Work task :: Would you retype exactly the lines from the one holding "You are a GUI" through the last line of the listing, and only those, without pictures?

Records for this exercise ::
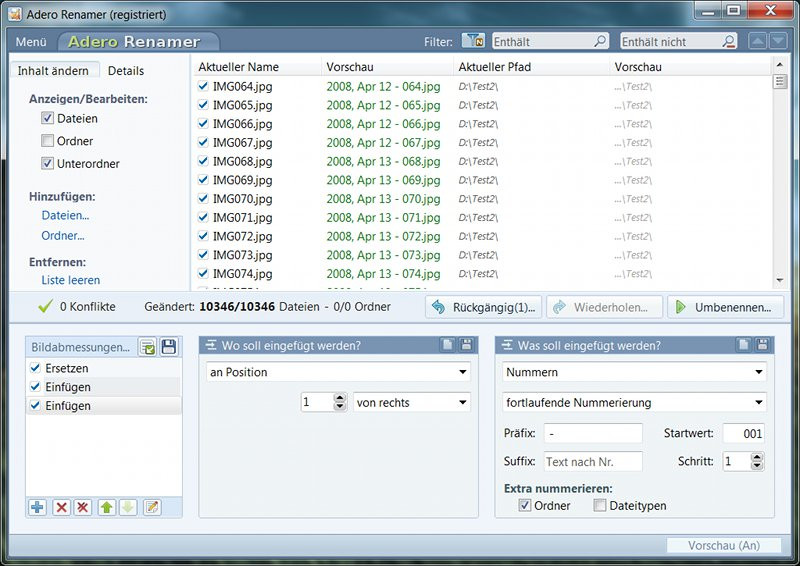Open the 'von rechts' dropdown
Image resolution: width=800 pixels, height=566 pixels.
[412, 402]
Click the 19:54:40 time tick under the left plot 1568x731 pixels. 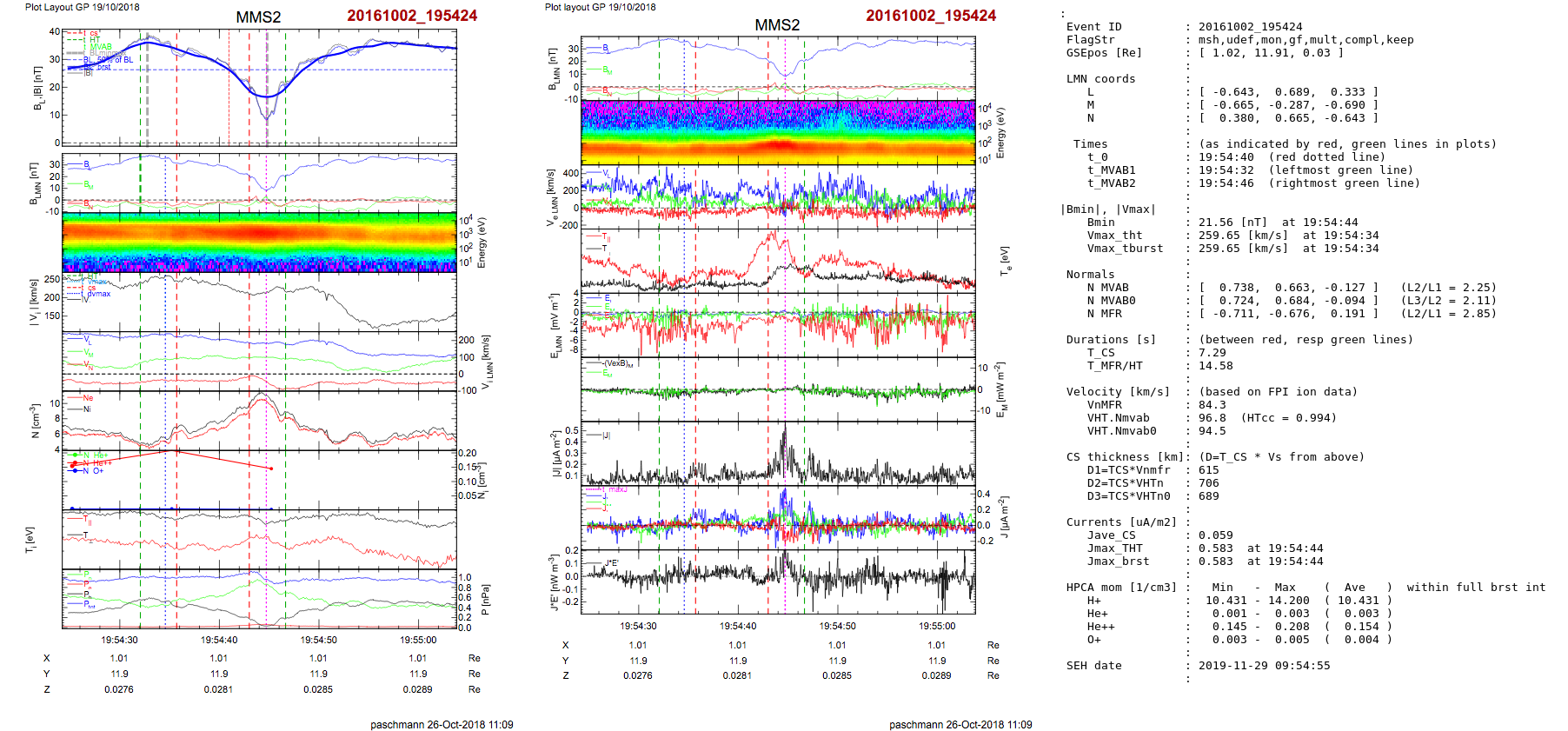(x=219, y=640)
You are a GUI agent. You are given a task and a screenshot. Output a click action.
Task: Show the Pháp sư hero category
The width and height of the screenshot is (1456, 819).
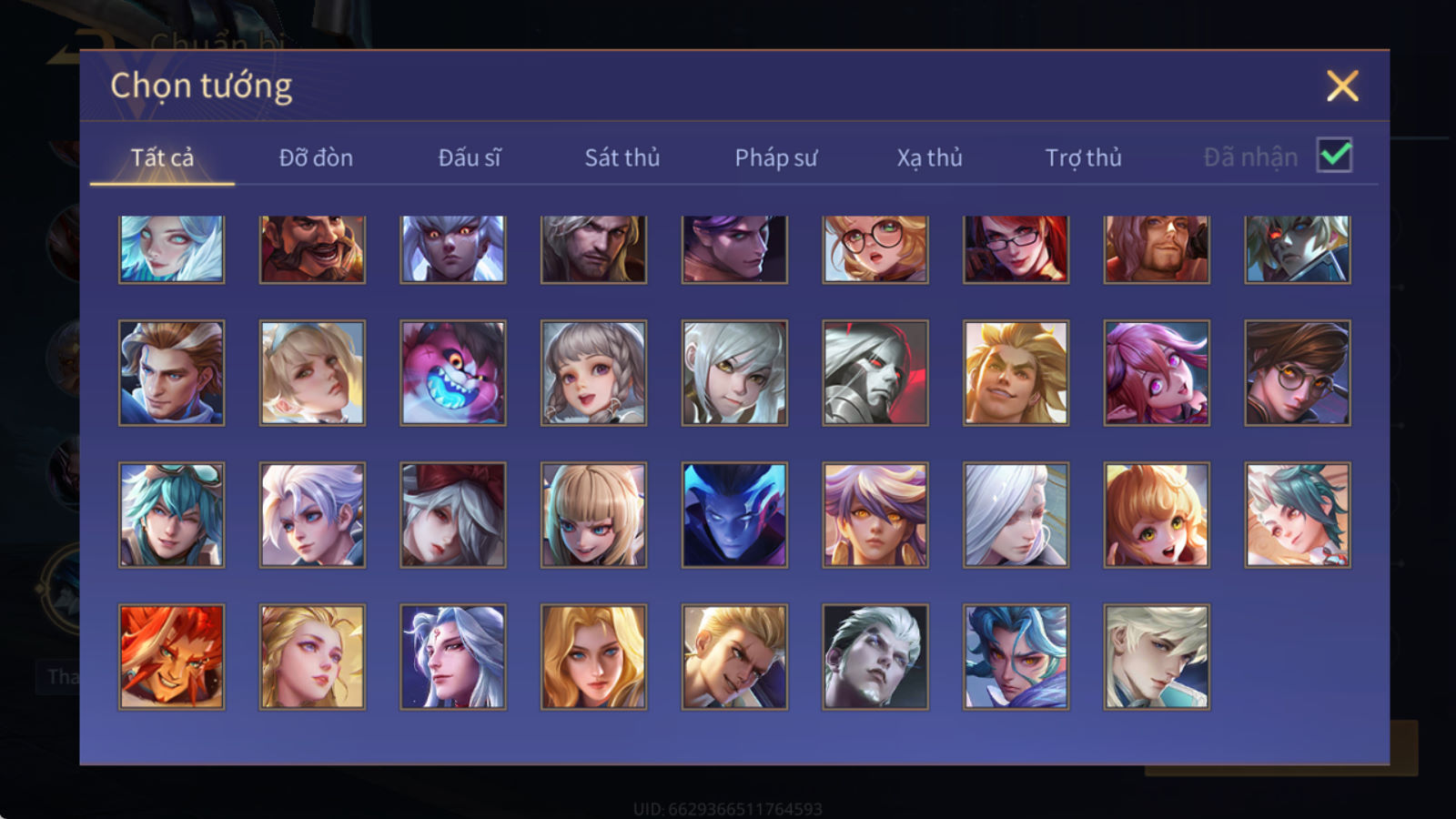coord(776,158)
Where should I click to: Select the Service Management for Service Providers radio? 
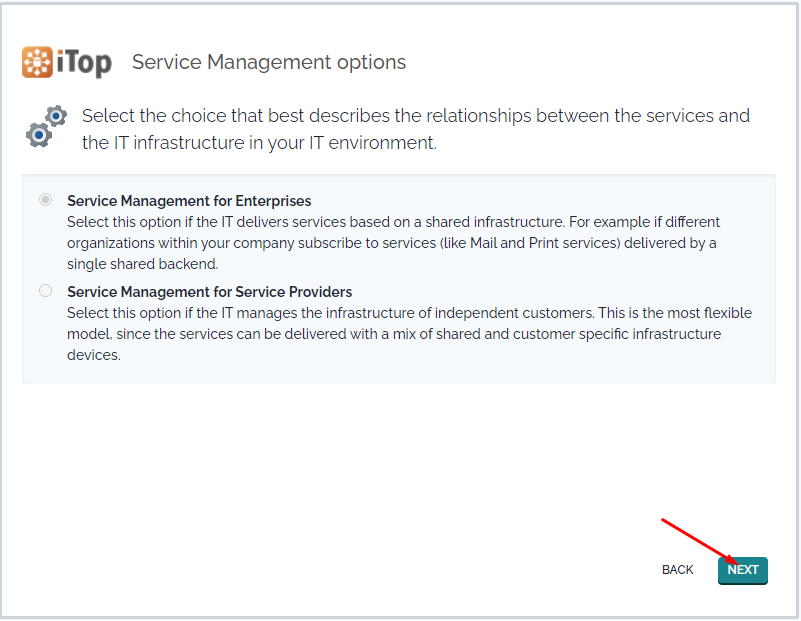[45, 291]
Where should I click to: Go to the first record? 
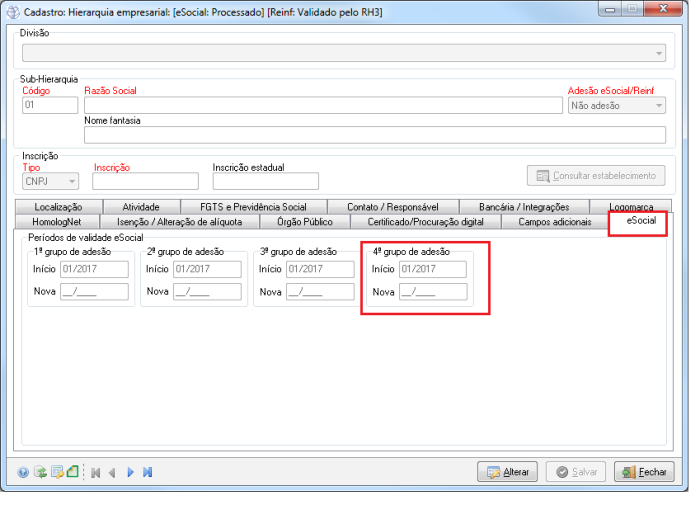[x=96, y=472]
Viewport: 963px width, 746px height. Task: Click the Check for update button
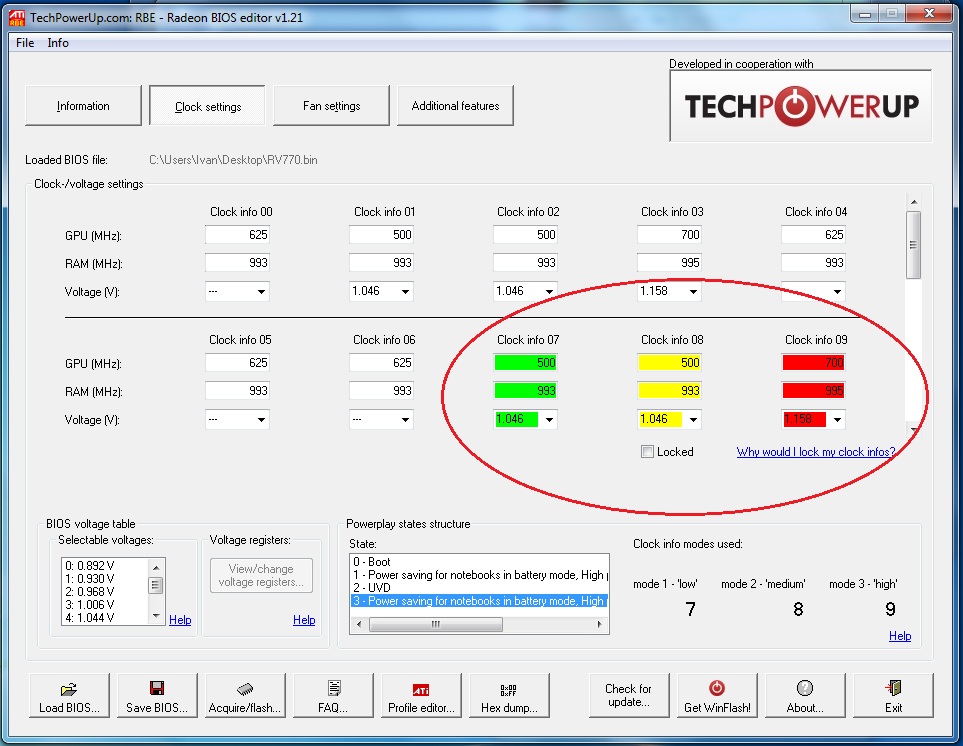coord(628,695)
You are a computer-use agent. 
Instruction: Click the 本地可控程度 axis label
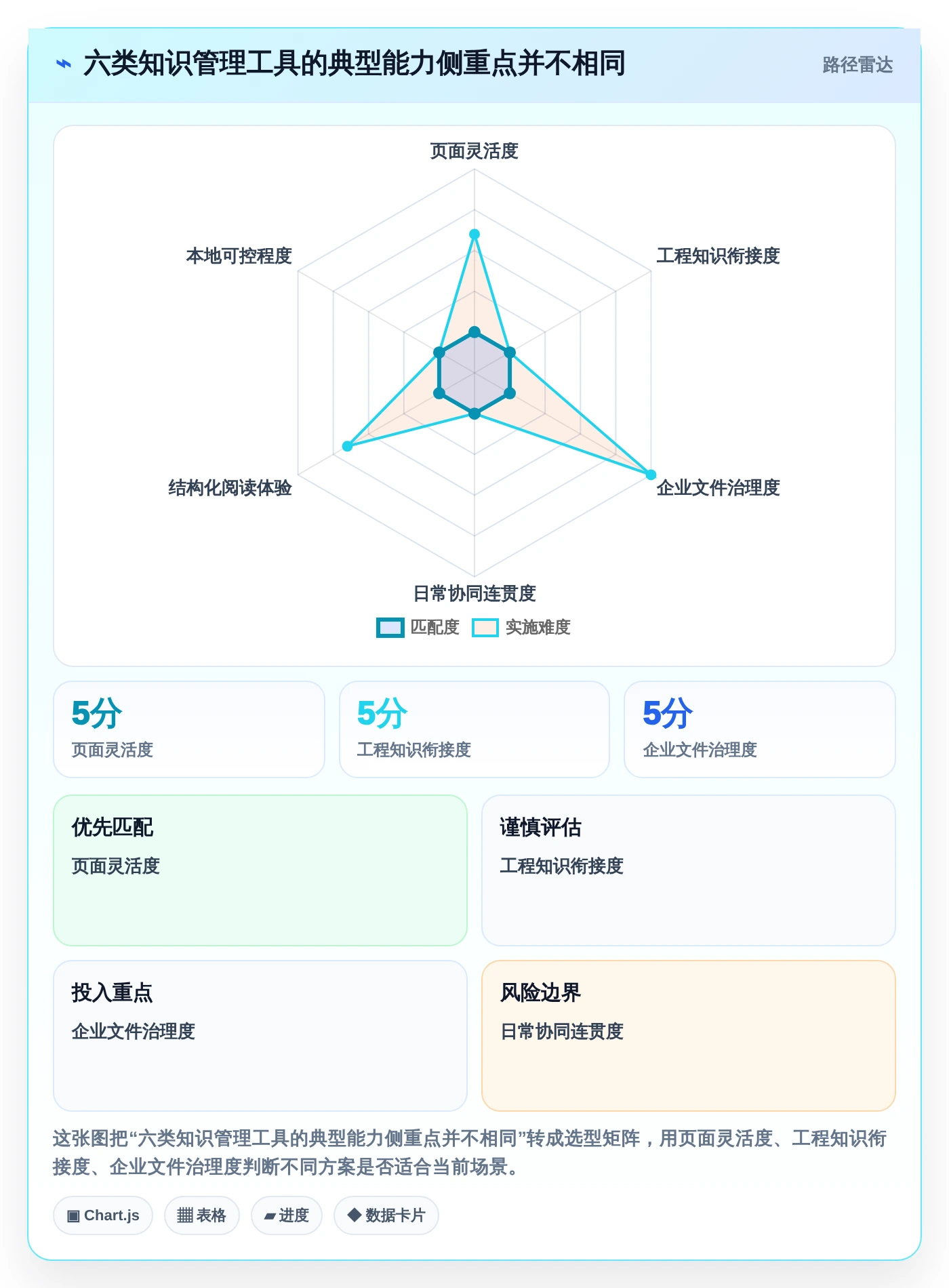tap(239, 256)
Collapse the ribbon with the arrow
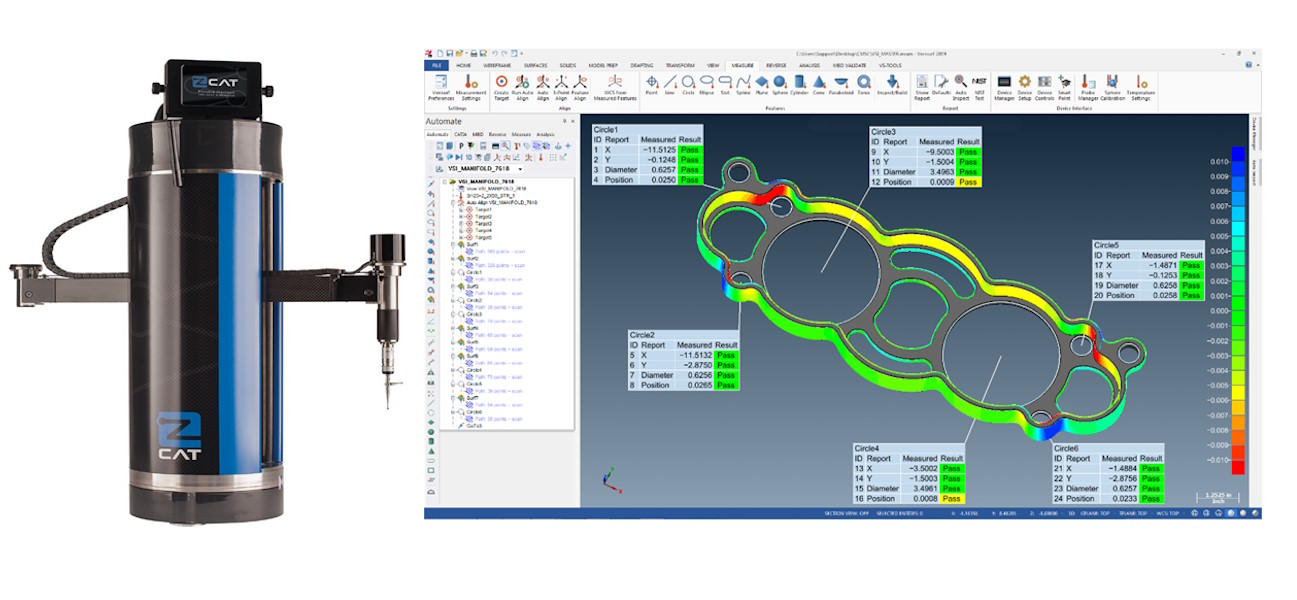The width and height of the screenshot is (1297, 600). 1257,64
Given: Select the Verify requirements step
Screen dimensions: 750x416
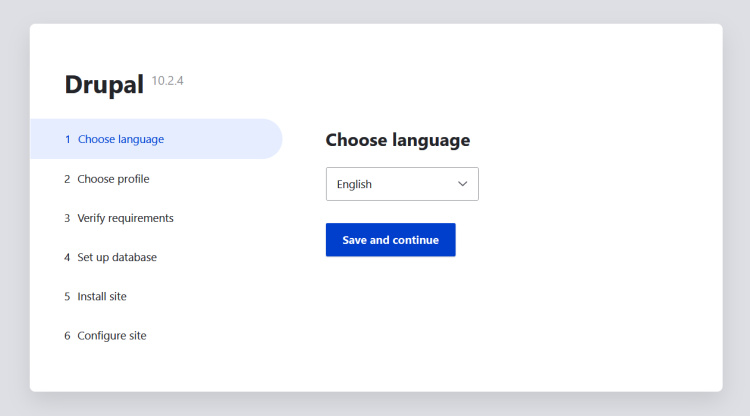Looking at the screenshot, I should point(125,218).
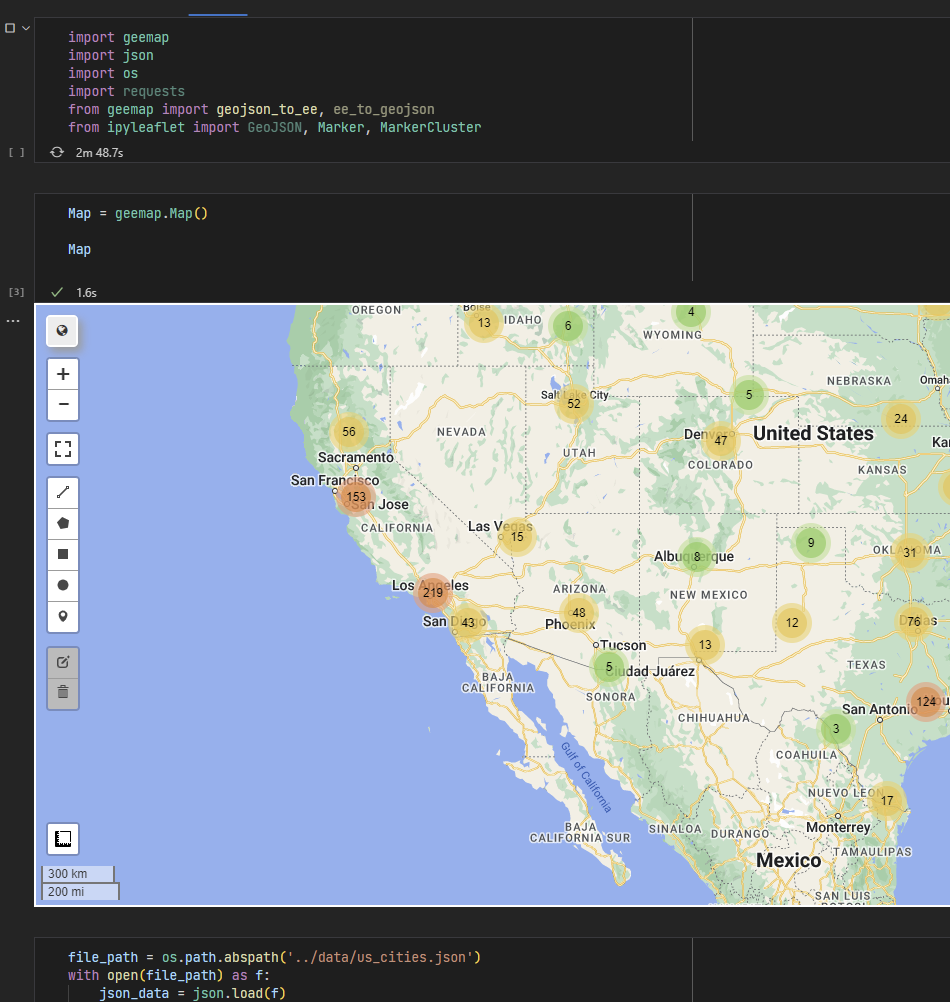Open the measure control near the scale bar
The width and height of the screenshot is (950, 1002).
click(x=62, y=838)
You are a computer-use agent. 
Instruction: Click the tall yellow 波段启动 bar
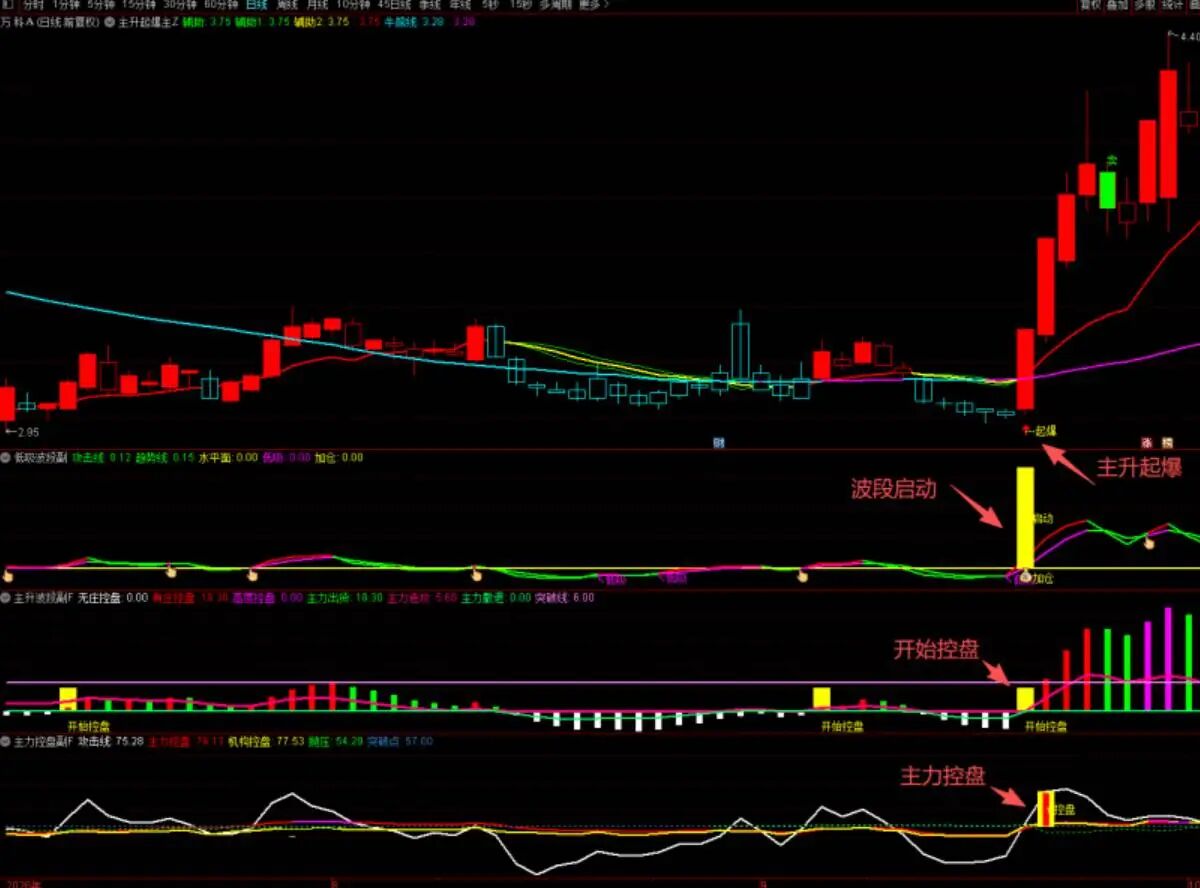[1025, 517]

Exercise response ::
You are a GUI agent. You are given a task and a screenshot. Output a click action.
Task: Show the Pháp sư hero category
The width and height of the screenshot is (1456, 819).
coord(776,158)
Where should I click to: Select the Service Management for Service Providers radio? 
[45, 291]
Where should I click to: Go to the first record? 
[x=96, y=472]
Viewport: 963px width, 746px height. Task: Click the Check for update button
coord(628,695)
You are a computer-use agent. 
Instruction: Click the 本地可控程度 axis label
tap(239, 256)
Collapse the ribbon with the arrow
The width and height of the screenshot is (1297, 600). 1257,64
Given: Select the Verify requirements step
Screen dimensions: 750x416
Looking at the screenshot, I should point(125,218).
Open the measure control near the scale bar
The width and height of the screenshot is (950, 1002).
click(x=62, y=838)
You are a computer-use agent. 
Instruction: Click the tall yellow 波段启动 bar
[1025, 517]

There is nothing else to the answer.